Benny, who hadn't really trained all that much (except for an unexpected return to Gaelic football during the previous week), shot off at lightning speed - being pulled ahead by the fitter and faster runners.  I managed to tag him back and caution him against this instinct for speed at such an early stage and so we both paced ourselves slowly for the first five kms.
Benny gets a little refreshment after the Boyne Run.

The first half of this race was sheer heaven, especially when we turned off the main road, heading downhill under the tunnels and onto the little country road that led us along the river bank.  Benny kept at my shoulder throughout the first half of the race and we paced it out nicely.  

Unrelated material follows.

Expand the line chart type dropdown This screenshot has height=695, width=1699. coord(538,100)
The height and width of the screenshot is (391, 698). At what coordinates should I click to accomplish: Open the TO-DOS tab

At the 7km mark came 'Heartbreak Hill'.  Wow, what a climb.  It went on for nearly two kms, twisting and climbing ever so slowly.  It was at this point that Benny and I were cut adrift - there's only one way to do a hill like this and it has to be at your own pace.  I must admit, I loved this hill - it reminded me of the hills at home in Conamara.  I was climbing tigerishly and passing most runners.  We topped the hill at about 8.5km mark and I began to up the pace considerably, running sub 8mile for the next 1km and motoring past people.  
While it was difficult to maintain that pace to the very end I was happy enough to cross the line at 54.43mins - a tale of a race in two stages, 0-7k at a leisurely pace and 7-10 (which included that tough climb) at a decent canter.  Benny crossed the line in 57.52mins - impressive for a man who rarely gets a chance to train.
The most important thing of all - we're off!  There's another 10k in the Cooley peninsula in two weeks time and I plan to be there.